→ **Exercise goal**
Below are the records; tally the lines in them that include the word "Choose" and reply with the number alone.

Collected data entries
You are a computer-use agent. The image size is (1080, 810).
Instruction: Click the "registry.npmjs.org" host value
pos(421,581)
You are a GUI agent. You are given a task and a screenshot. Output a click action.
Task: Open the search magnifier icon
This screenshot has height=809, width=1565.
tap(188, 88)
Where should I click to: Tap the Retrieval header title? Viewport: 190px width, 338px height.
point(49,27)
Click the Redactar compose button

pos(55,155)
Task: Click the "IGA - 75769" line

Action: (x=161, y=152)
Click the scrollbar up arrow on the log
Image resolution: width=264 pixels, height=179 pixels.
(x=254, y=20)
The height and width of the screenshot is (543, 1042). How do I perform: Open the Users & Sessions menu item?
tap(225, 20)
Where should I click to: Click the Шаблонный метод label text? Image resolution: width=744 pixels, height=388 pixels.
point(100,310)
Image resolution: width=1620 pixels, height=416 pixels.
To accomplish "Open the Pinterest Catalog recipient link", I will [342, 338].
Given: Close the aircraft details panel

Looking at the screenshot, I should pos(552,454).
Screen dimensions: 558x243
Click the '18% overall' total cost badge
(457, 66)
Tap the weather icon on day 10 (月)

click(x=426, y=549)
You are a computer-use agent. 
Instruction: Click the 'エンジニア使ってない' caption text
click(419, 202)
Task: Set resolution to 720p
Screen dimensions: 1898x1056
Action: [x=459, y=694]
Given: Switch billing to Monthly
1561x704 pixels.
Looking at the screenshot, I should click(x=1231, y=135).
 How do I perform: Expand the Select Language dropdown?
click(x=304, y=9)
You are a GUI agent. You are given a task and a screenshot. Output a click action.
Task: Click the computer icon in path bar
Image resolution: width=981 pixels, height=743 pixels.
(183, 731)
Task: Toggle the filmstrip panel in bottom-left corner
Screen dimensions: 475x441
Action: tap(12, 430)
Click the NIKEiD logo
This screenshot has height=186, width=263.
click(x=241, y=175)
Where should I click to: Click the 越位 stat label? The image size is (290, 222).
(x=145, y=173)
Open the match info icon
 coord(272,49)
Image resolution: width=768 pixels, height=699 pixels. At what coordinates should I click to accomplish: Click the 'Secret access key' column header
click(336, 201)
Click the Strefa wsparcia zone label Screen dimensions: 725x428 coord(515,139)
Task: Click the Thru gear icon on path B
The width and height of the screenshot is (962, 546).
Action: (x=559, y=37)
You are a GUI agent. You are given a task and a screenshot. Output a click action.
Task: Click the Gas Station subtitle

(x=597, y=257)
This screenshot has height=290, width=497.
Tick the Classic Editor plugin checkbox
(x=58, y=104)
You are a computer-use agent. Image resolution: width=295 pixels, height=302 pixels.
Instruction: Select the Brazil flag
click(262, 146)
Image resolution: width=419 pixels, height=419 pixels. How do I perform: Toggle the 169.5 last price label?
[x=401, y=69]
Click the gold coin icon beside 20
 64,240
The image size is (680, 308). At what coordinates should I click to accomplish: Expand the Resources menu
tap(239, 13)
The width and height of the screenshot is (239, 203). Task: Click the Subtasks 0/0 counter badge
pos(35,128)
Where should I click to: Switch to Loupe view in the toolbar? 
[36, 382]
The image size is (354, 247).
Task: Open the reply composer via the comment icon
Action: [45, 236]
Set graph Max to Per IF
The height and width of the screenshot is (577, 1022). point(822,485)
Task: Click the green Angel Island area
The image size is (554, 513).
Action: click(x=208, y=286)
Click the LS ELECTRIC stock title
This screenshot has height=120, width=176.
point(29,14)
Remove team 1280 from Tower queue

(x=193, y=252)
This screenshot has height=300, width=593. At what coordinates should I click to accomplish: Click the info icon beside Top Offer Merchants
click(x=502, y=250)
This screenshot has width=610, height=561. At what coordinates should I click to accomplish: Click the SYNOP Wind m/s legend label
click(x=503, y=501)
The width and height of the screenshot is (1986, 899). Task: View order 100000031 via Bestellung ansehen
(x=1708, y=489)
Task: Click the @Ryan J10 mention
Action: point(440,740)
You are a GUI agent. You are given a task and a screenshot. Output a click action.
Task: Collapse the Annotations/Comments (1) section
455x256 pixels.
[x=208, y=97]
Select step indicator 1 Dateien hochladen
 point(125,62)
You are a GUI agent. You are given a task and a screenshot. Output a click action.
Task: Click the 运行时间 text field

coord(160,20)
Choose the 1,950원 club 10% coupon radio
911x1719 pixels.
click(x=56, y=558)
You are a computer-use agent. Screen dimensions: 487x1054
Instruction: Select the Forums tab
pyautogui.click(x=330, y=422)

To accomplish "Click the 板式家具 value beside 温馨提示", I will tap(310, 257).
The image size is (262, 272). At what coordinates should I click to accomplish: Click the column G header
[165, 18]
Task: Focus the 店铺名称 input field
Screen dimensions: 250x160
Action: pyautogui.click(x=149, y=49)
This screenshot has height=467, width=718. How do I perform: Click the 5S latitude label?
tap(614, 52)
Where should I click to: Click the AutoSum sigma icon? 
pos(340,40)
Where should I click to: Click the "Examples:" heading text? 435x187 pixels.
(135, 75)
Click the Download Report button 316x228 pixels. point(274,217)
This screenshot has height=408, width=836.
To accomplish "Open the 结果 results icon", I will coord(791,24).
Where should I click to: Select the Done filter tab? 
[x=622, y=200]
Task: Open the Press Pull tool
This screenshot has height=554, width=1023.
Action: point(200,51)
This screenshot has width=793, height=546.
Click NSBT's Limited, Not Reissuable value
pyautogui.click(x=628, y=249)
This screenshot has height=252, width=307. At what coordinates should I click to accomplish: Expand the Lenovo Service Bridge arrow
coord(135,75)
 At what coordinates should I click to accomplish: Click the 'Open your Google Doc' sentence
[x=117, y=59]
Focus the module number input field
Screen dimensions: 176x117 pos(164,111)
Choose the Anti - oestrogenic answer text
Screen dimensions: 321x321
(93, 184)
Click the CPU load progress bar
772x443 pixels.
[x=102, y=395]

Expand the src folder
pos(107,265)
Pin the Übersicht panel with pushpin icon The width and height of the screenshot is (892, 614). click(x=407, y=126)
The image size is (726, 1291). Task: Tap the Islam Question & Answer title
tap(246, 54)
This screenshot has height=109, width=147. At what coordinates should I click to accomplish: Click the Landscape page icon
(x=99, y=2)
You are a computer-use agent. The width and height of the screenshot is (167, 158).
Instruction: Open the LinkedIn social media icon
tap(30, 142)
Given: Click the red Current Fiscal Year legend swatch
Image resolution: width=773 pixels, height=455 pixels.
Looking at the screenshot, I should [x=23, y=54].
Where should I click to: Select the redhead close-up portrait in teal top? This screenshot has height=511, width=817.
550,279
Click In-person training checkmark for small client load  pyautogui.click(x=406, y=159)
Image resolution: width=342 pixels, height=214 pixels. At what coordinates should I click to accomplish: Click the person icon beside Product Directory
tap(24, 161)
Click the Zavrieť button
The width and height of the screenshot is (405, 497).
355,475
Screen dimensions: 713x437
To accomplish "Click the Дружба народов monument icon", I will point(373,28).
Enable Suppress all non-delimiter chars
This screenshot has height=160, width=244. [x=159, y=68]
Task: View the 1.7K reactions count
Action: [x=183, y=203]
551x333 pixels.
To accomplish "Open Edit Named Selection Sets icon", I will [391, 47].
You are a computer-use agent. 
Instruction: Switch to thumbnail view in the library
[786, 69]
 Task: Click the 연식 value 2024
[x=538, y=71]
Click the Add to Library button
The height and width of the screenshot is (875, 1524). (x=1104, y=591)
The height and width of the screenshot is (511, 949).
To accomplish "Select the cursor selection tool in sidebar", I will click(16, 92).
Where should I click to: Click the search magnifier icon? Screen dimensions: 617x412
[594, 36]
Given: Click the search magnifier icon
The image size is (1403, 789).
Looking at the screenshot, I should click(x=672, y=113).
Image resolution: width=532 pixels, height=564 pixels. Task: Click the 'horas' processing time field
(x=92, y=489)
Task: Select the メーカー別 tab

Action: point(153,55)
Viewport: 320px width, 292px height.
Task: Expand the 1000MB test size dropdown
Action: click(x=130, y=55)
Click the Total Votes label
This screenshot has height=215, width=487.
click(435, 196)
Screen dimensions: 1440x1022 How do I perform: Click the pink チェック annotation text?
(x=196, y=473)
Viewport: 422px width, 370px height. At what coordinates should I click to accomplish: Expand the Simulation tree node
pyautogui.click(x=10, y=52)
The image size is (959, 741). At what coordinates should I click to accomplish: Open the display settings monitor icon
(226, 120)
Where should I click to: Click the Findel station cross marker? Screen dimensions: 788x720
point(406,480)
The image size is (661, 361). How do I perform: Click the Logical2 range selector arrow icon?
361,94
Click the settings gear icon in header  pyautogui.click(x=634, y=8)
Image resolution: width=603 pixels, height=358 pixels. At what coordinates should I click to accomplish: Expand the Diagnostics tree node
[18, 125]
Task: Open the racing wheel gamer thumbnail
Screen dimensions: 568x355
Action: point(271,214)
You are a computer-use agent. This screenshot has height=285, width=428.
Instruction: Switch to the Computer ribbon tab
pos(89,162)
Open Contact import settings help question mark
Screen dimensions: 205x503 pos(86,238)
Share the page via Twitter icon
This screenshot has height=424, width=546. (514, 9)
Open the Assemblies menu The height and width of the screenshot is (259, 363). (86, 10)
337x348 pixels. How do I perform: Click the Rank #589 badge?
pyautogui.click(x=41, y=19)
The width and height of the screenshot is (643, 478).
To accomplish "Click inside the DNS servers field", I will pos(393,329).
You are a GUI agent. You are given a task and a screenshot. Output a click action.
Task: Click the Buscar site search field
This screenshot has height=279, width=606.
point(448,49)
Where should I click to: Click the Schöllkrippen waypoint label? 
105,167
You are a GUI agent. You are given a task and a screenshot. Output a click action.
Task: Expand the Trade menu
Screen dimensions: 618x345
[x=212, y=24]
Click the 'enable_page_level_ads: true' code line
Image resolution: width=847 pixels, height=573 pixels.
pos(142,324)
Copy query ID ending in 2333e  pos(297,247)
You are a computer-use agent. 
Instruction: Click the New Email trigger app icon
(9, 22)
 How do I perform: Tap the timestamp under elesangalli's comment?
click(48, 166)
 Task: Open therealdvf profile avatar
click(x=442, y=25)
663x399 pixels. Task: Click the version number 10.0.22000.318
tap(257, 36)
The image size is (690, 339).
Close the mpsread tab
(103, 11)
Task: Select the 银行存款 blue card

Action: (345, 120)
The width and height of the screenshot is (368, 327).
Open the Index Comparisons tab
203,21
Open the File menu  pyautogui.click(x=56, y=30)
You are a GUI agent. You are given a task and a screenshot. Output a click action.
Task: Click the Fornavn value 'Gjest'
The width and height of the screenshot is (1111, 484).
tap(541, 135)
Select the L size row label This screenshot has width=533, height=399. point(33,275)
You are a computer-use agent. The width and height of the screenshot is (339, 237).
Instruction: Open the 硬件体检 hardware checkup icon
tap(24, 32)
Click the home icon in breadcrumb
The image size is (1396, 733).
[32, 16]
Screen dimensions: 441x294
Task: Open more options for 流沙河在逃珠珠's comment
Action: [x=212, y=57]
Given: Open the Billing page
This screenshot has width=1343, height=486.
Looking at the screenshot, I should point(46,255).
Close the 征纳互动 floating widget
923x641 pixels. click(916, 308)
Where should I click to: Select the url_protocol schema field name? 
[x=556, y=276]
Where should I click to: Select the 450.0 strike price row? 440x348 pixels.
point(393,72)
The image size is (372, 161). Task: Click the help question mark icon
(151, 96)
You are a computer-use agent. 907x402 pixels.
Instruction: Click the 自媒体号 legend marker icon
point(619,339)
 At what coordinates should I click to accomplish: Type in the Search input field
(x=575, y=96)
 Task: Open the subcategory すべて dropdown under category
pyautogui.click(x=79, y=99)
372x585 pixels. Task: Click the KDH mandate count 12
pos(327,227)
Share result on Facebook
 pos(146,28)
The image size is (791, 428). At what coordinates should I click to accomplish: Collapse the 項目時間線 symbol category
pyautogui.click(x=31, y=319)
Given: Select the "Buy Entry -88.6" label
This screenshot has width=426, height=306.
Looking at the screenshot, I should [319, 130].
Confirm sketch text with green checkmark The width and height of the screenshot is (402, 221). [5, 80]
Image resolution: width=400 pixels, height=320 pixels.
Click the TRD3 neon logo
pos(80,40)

→ **Result of this task**
2